Art
Paris-Based Pop Artist Sean Go Translates Multiculturalism into Art
Nostalgia is sweet.
Colorful Roots in Manila Spark Messages of Diverse Possibilities.
When Sean Go was growing up in the Philippines, he was only allowed to eat candy, drink iced tea, and slurp his native specialty mango sago (with tons of syrup) on special occasions — maybe once a week, or unless it was someone’s birthday party. Go recounts that his favorite experience was sipping bottomless iced tea, because it was usually his reward. Maybe this is one of the reasons that Go loves to paint candy, sugary drinks, and gluttonous pleasures in his art. It makes sense — nostalgia is sweet.

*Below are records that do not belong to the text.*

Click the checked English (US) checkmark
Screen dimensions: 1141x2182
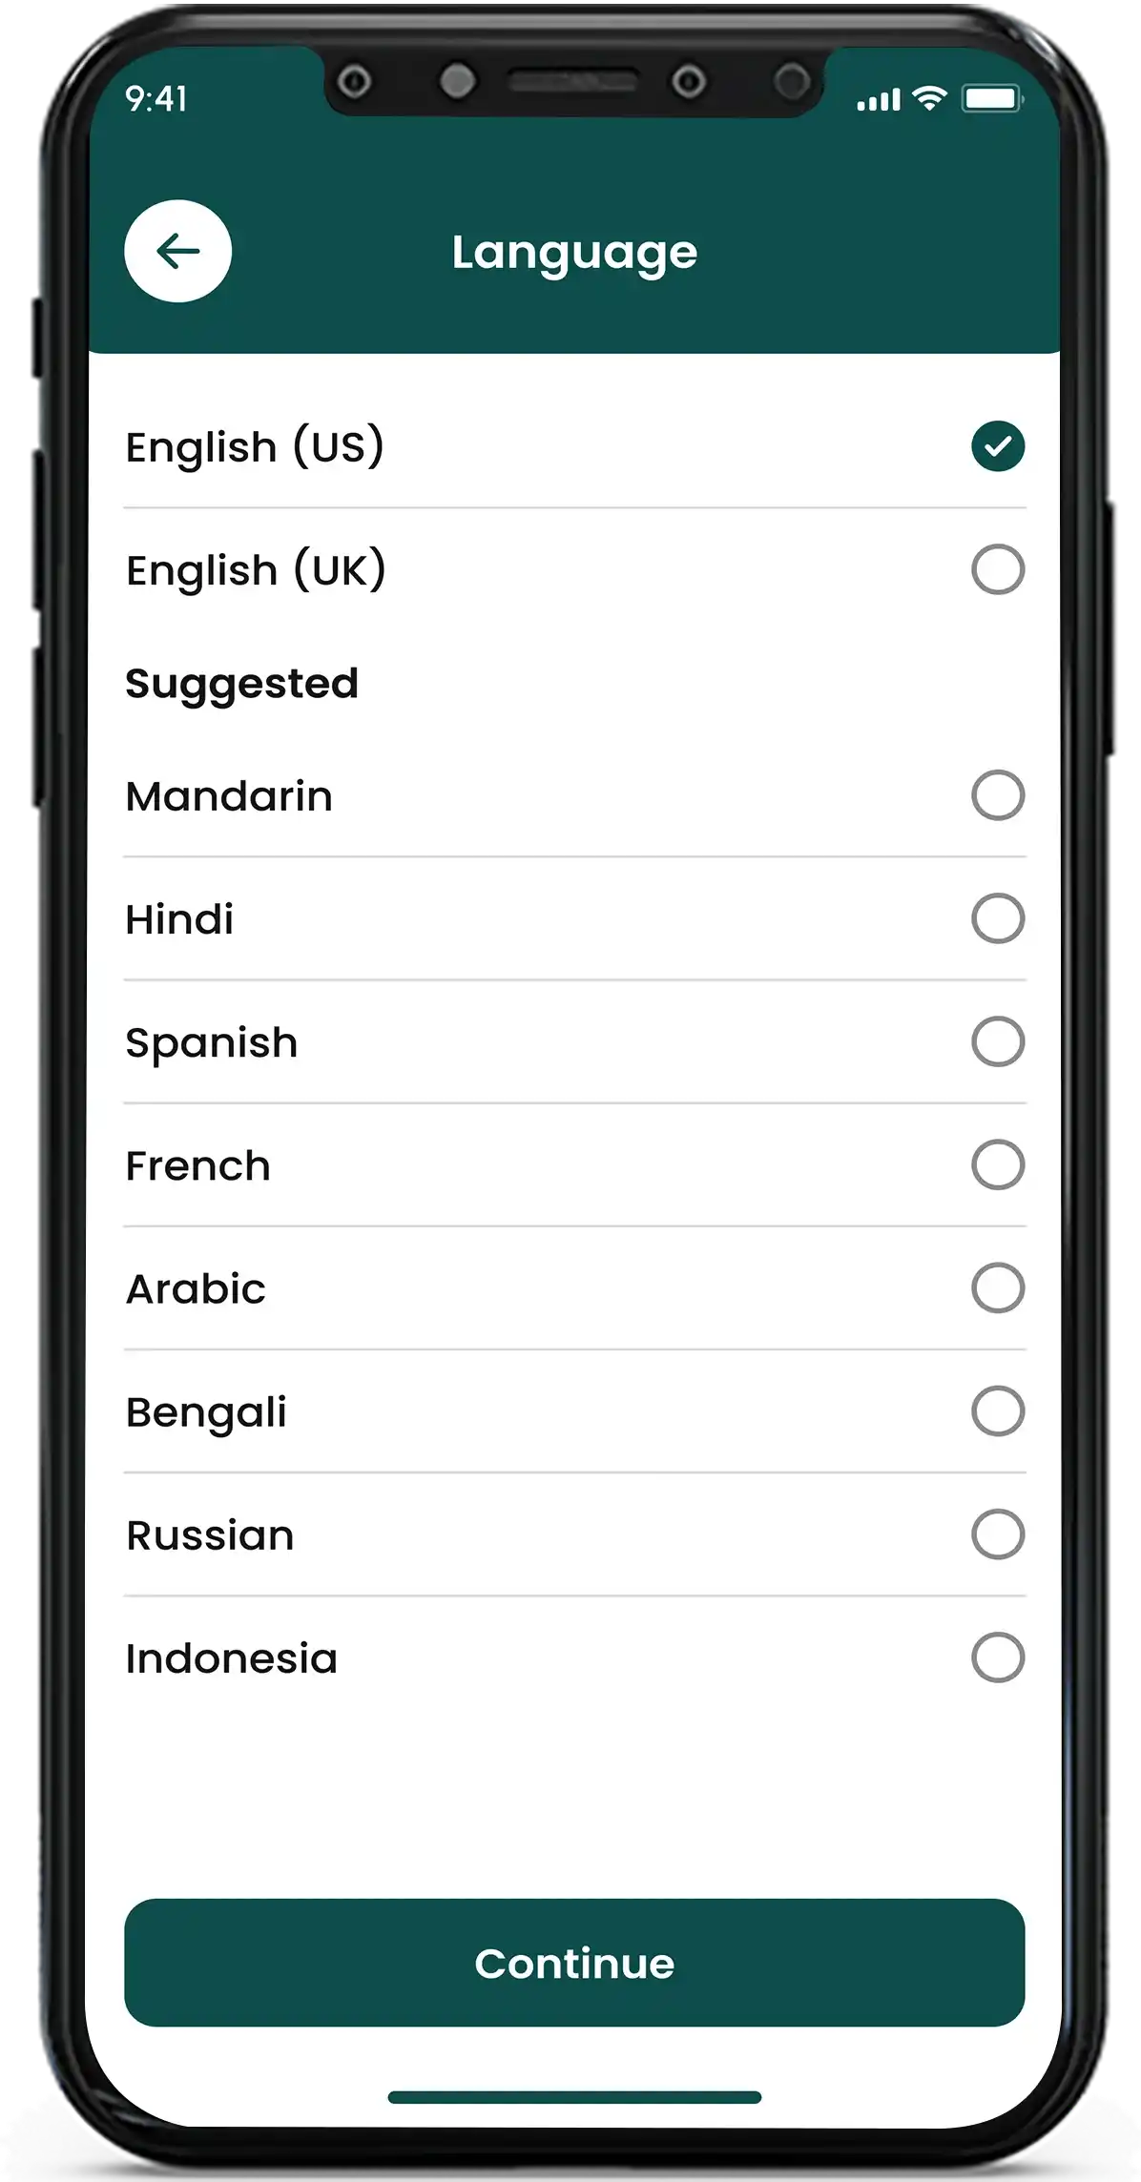coord(998,446)
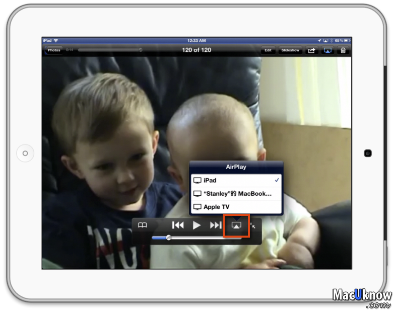Viewport: 393px width, 311px height.
Task: Select iPad as AirPlay output
Action: [x=236, y=180]
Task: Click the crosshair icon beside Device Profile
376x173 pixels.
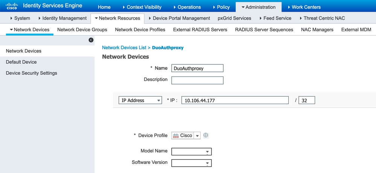Action: coord(206,135)
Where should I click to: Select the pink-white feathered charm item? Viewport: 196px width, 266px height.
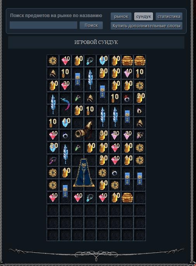tap(140, 135)
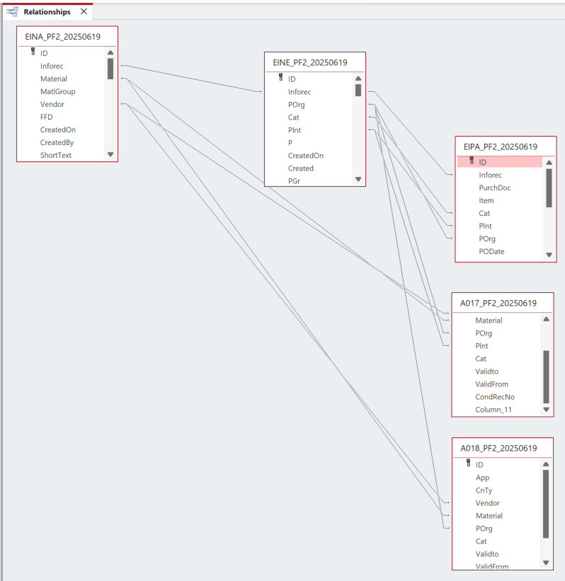Select CondRecNo field in A017 table

tap(494, 397)
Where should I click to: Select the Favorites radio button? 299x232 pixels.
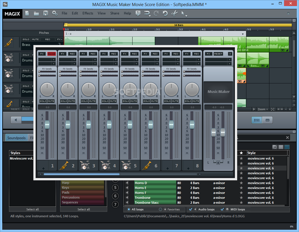(160, 209)
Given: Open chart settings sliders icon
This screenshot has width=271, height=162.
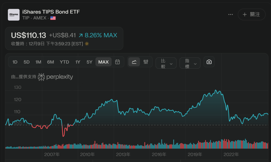Looking at the screenshot, I should (x=146, y=62).
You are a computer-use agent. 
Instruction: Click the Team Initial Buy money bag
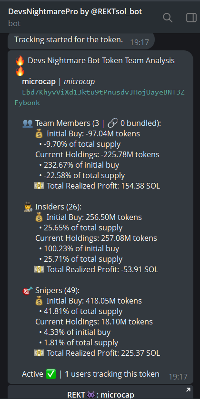pyautogui.click(x=39, y=134)
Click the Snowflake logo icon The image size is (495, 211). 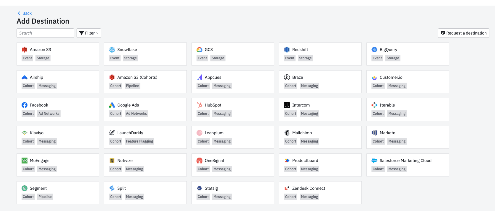coord(112,50)
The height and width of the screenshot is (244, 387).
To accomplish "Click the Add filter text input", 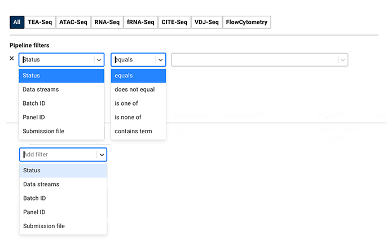I will point(56,155).

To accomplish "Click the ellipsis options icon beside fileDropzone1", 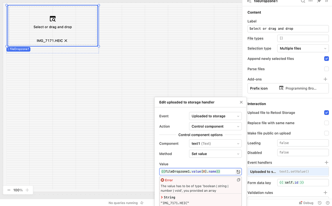I will click(311, 2).
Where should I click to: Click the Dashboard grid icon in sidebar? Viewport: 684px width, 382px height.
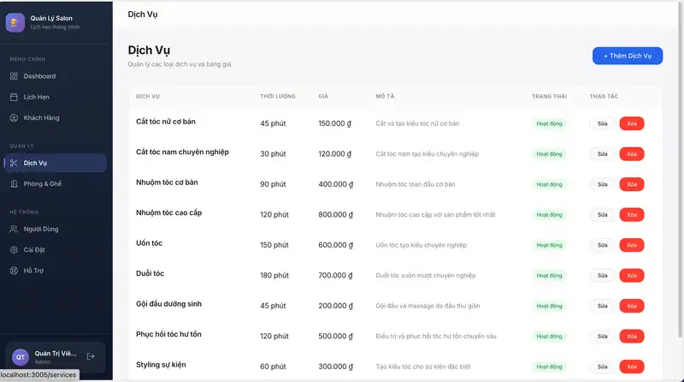tap(14, 76)
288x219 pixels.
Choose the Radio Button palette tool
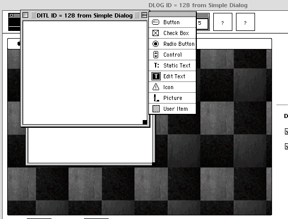(172, 44)
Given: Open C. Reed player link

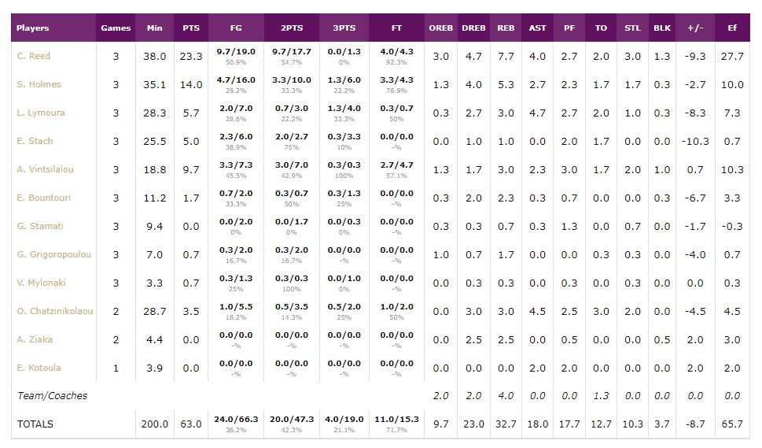Looking at the screenshot, I should point(33,56).
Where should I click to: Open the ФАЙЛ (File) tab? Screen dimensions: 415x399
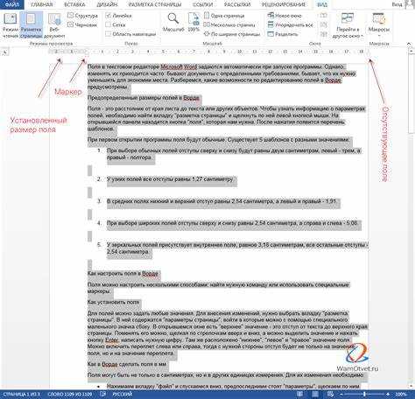click(x=12, y=4)
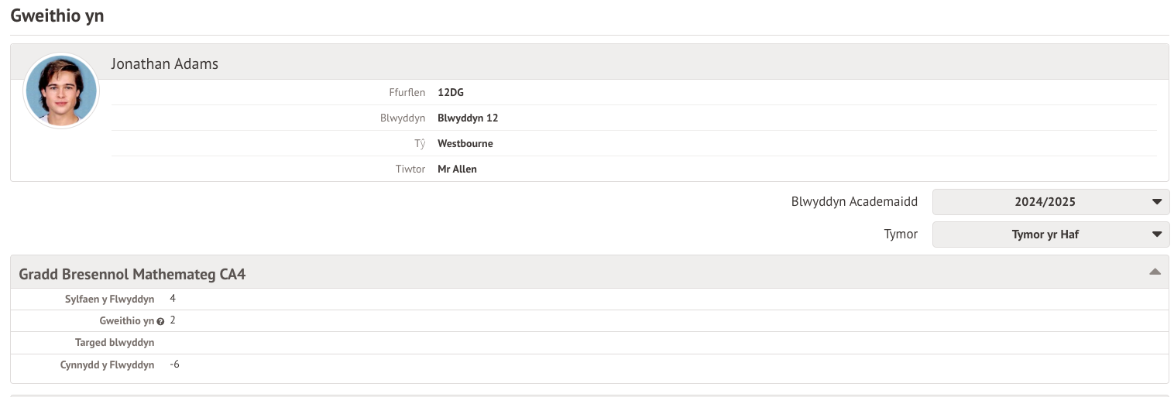Click the Tymor label text
The image size is (1174, 397).
coord(901,234)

Like these earthly treasures of glucose so enticing, Go’s color palette is abundant with color, varied in textures and tones as he combines multiple types of paint in one painting, ranging from acrylic paint to leather paint to house wall paint and spray paint too. Go’s works have a child-like barrier-free appeal. They do not intimidate and allow individuals to enjoy art through global pop culture symbols that are appreciated and not obscure.
Like Go’s education, Go is sizeable. He is 189 centimeters tall (6 foot 3), often in all black, with a stoic manner, often looking quite serious… and dare I say intimidating. His large, free flowing apparel makes him look somewhat of a big ninja... combining themes of both the dark and the light.
Go’s works though speak to the past while bridging new characters, some appropriated and some of his own. Go’s inspiration comes from Philippine banality and creativity at the same time. He loves bootleg toys, hilarious fake merchandise, and enjoys seeing non-canon interpretations of what anime characters could become under different contexts.
Go was brought up in a traditional Christian household, going to church and being an active participant in missionaries of charity and Gawad Kalinga. Go’s parents believed social causes, seeing, and helping those in need would be formative in his development later. Go also worked in his mother’s family hardware store, where he would stack locks and bolts with his brother Jorge Go in hot and dusty rooms in the summer.
Go is fluent in 4 languages: Fukien (Taiwanese), Chinese, Filipino (Tagalog) and English. He was forced to learn Chinese to celebrate his heritage. Go enjoyed watching anime, playing cowboy, and building with blocks. These were instances where he could imagine different possibilities in life.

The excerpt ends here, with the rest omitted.